Darü'l Harp'te Müslüman'ın menfaati esastır
Darü’l-Harp olan memleketlerde fasit akitlere cevaz veriliyor. Bunlardan biri de faizdir. Müslümanlar kendi aralarında ve gâvurlarla faizli muameleler yapabilir. Ancak gâvurlarla yapılan işlemlerde Müslüman’ın menfaati esastır.
“Darü’l-Harp’te kâfir ile Müslüman arasında faiz muamelesi yoktur.” (Beyhakî, Ma’rifetü’s-süneni ve’l-âsâr, no:5663, 14/392) Yani faiz alınıp-verilir demektir. Hadis-i şerif sahihtir. İmam-ı Âzam ve İmam-ı Muhammed’in görüşüdür. Ebu Hanife ve İmam-ı Muhammed 2 müçtehidimiz. İkisinin görüşünde de “Darü’l-Harp olursa Müslümanlar arasındaki işlemde de buna müsaade var” diyor.
KAFİRDEN FAİZ ALINIR
Bunu kimse görmez, demez. Ben bunu bir araştırdım. Baktım ki İmam-ı Muhammed’e göre “Müslümanlar arasında da bu muamele olur. Çünkü sistemlerin çarkı bozuk” der. Fakat burada şu mesele var. Genel fıkıh kitaplarımız “Müslüman’ın menfaati esastır” der. Burada da şu mesele var. Kâfirden faiz alınır. Çünkü Müslüman faydalanıyor. Ama faiz verilmez yani para kâfire yedirilmez. Bunu ayıralım. Faiz alır, onu güçsüzleştirir. Faiz vermez yani onu güçlendirmez.
ZAHİRDE FAİZ ÖDÜYORSUN
Ama gelelim camilerin alınma meselesine. Milli görüş camileri o kategoridedir. 30 sene evvel bu süreç başladı. Yani biraz paraları olunca cami almaya başladılar. Papazlar satıyordu, kiliseleri de aldılar. Mesela adam aylık 10.000 Mark vererek kiralıyor koca yeri. Onun yerine bankaya gitse “Burayı 300.000 Marka satın al” dese. Bankada kabul ettiğin vadede 50.000 Mark yükleyecek sana. Fiyat 350.000 Mark’a gelmiş olacak. Zahirde sen gâvurun bankasına, kâfire 50.000 Mark faiz ödüyorsun görünüyor. O zaman bunun caiz olmaması lazım. Çünkü faiz almıyorsun, veriyorsun. Ancak bu durum da caizdir. Çünkü burada Müslüman’ın menfaati esastır. Ne demek menfaati esastır?

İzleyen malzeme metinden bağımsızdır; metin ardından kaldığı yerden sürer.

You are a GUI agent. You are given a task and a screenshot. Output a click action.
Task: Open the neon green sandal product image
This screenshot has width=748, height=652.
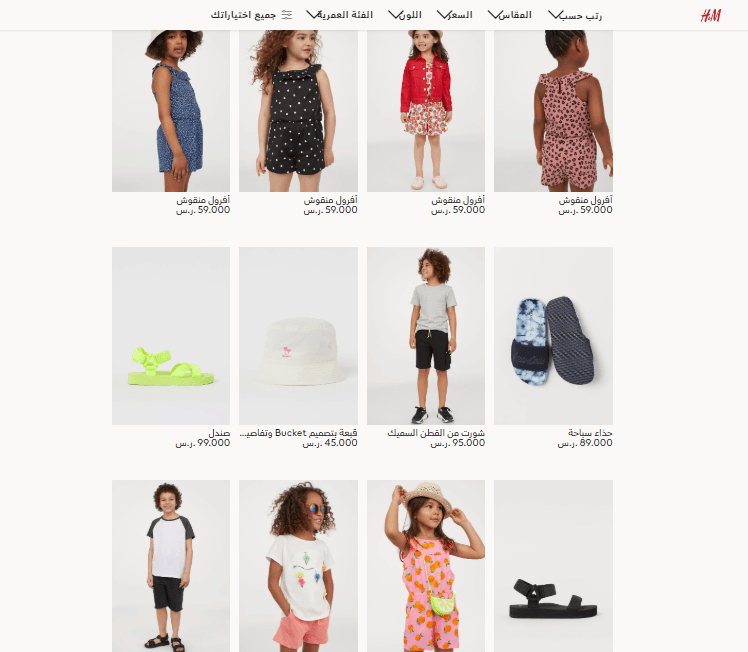pyautogui.click(x=171, y=336)
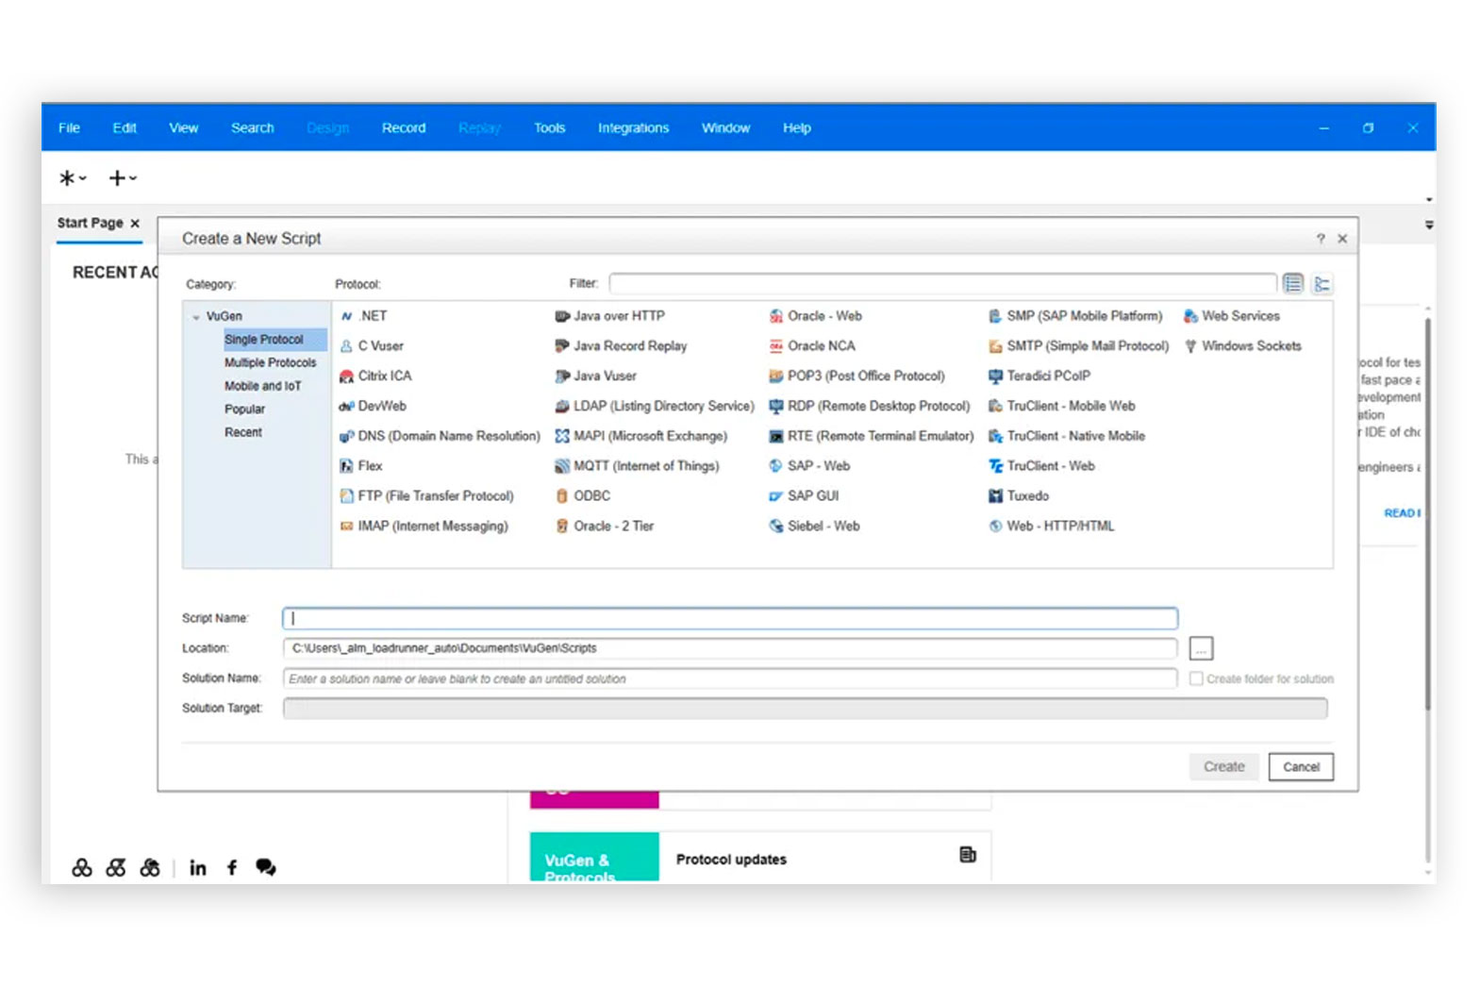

Sen buraya kira verirsen 30 senede 500.000 vereceksin. Ama onun yerine bankaya 50.000 Mark faiz veriyorsun. Yani kârdasın.
MEZHEBİMİN İMAMLARI VAR
50.000 Mark faiz veriyorsun gibi gözüküyor ama 10-20 senede 100.000-150.000 Mark Müslüman kâra geçiyor. Buna da müsaade veriliyor. Şimdi bu İmam-ı Âzam’ın, İmam-ı Muhammed’in fetvasıdır ve açık bir fetvadır. “Hoca efendi bu işlere kapı açmayalım” diyorlar. Ya ben İmam-ı Âzam’dan daha takva değilim. İmam-ı Muhammed’den de daha büyük âlim değilim.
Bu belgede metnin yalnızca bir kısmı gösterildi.